When I teach Adult Lay Formation
classes, I always get questions along these lines: "Father, how
did X happen?" Or "Why did the Church start doing Y?"
I am challenged in answering these question by the fact that the
answers are usually highly complicated and would require a couple of
hours of explanation.
Why a couple of hours?
Because our faith (liturgy, canon law, theology, philosophy, etc.)
are all intertwined. . .every question about X is rooted in several
additional questions about A, B, C. . .W.
For example, "Why did the Church move the priest behind the
altar to face the congregation after VC2?" I can't even begin to
answer this question thoroughly until it's clear why the priest faced
liturgical East in the first place. . .why we consider the Mass a
sacrifice. . .the role of the priest in sacrifice. . .the move toward
liturgical egalitarianism post VC2. . .etc.
One
way for the laity to better prepare themselves as teachers and
preachers is to read Robert Royal's latest book, A
Deeper Vision: The Catholic Intellectual Tradition in the Twentieth
Century.
What you get in this excellent book is an overview of how the Church
thought about her faith from the late 19th century to the
pontificate of Pope Benedict XVI.
Some of the chapters will be tough going for regular Catholics (i.e.,
99.99% of Catholics who don't spend their lives as academic
theologians and philosophers). For example, he covers Rahner, von
Balthasar, Ratzinger, and several other modern European theologians.

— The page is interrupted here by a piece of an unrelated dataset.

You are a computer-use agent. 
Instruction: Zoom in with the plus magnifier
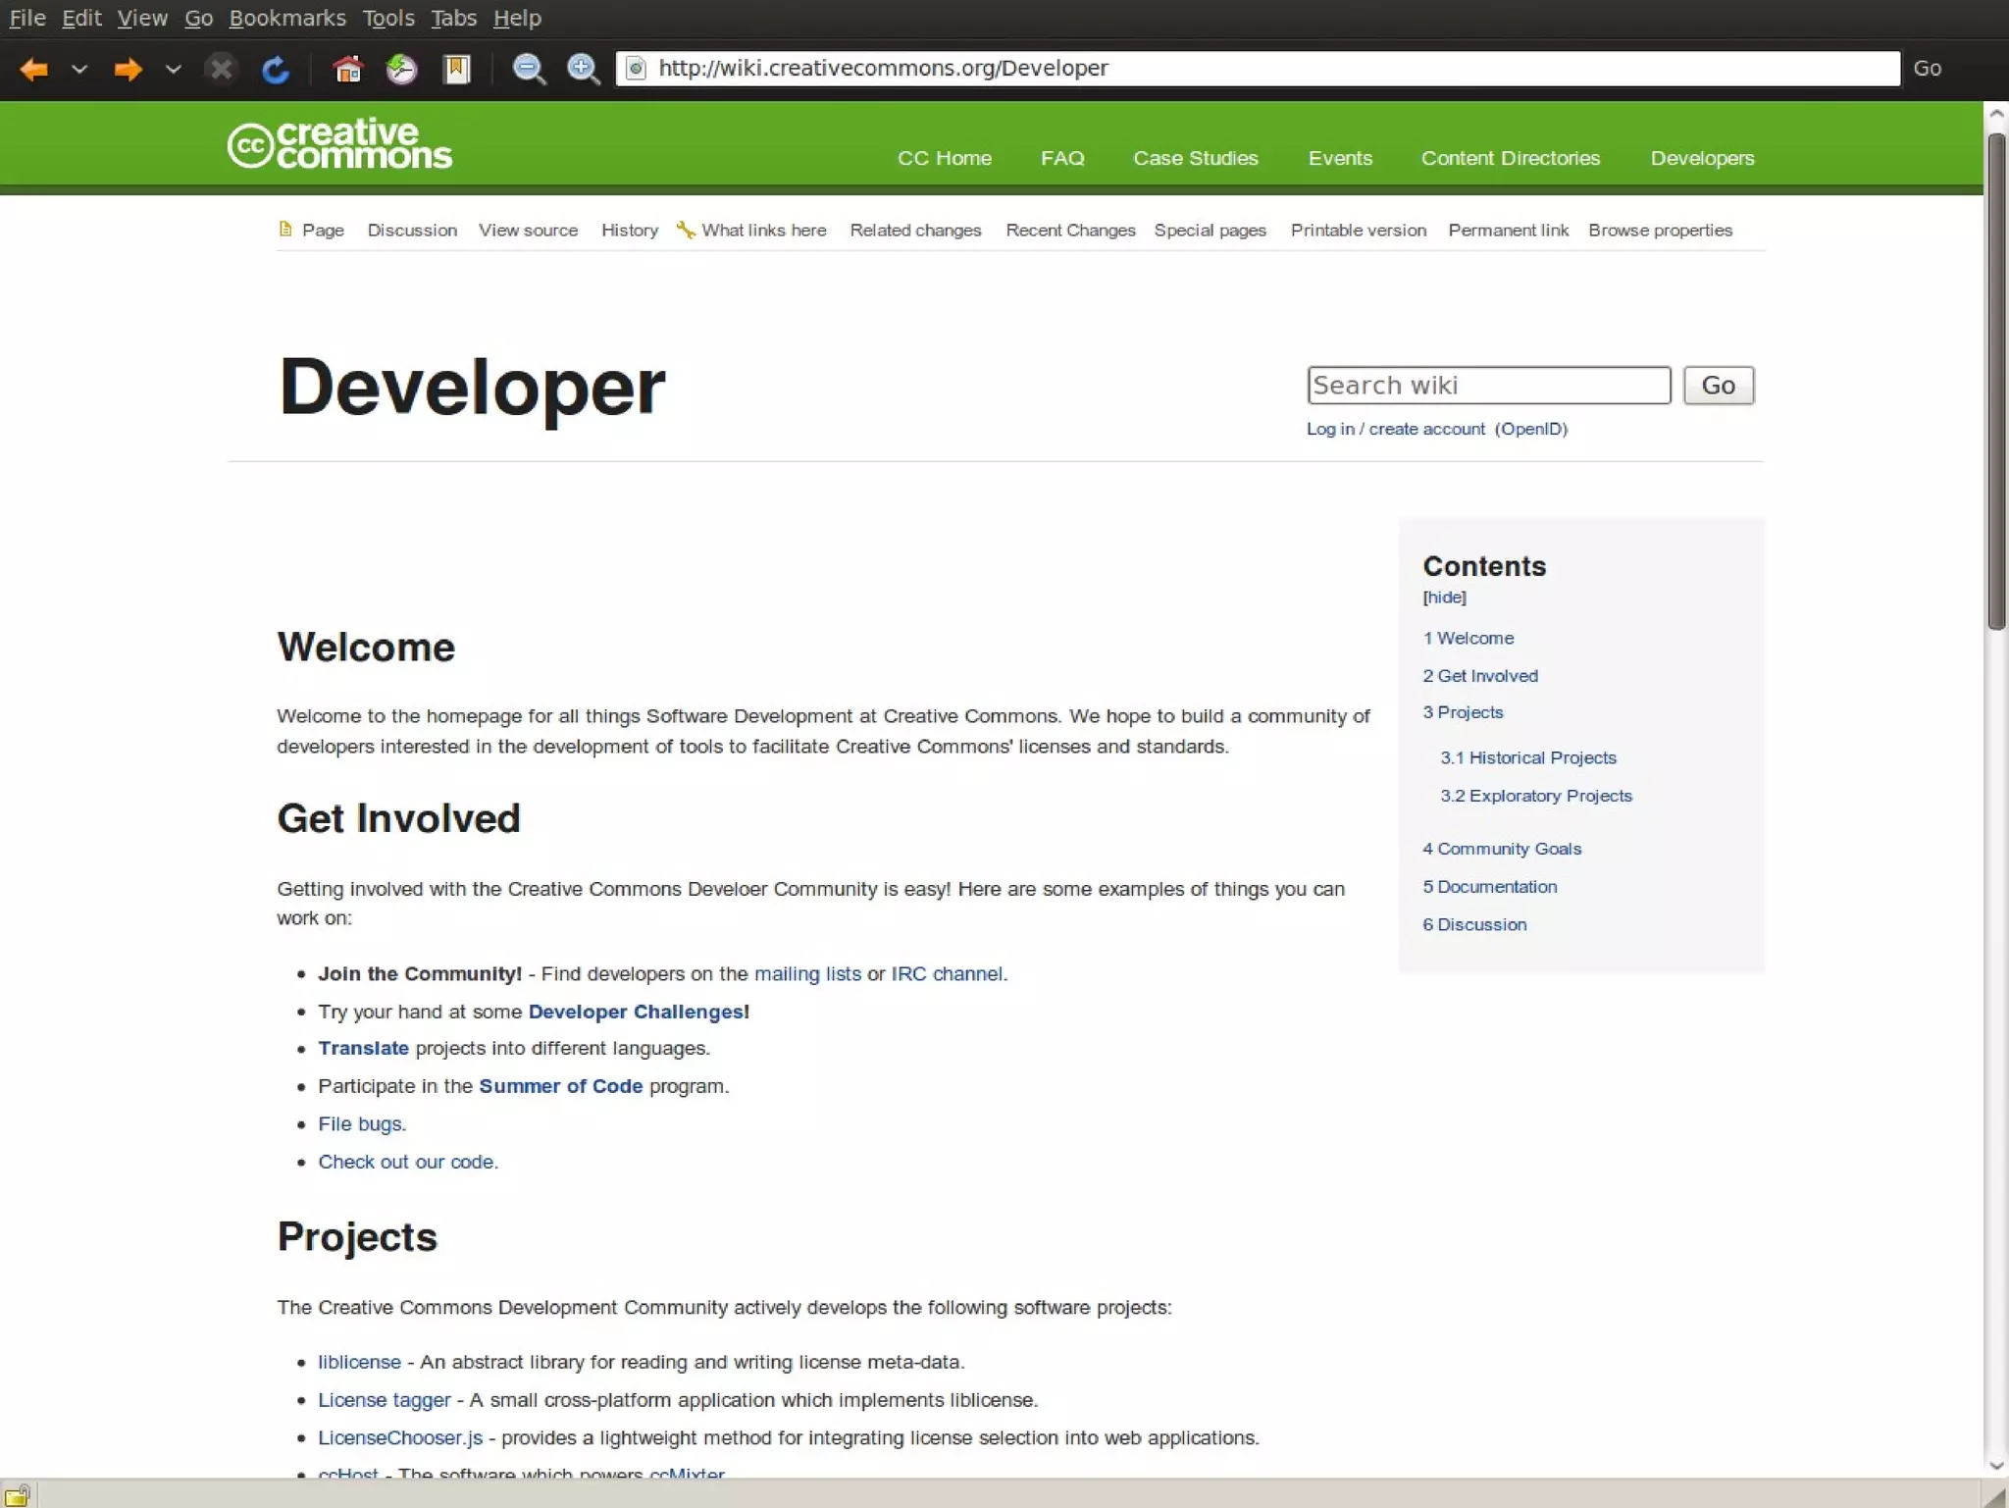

The chapter on the intellectual challenges and reforms of VC2 is spot
on. He explores the major documents in some detail and covers the
more controversial aspects of others. He's balanced here, but it is
abundantly clear that he does not believe that the Council has been
fully or properly implemented.
The second half of the book is probably the most important for the
laity in that it places the intellectual life (not just the academic
life) of the Church squarely in the public sphere, challenging the
laity to take up their charge to evangelize our secular culture.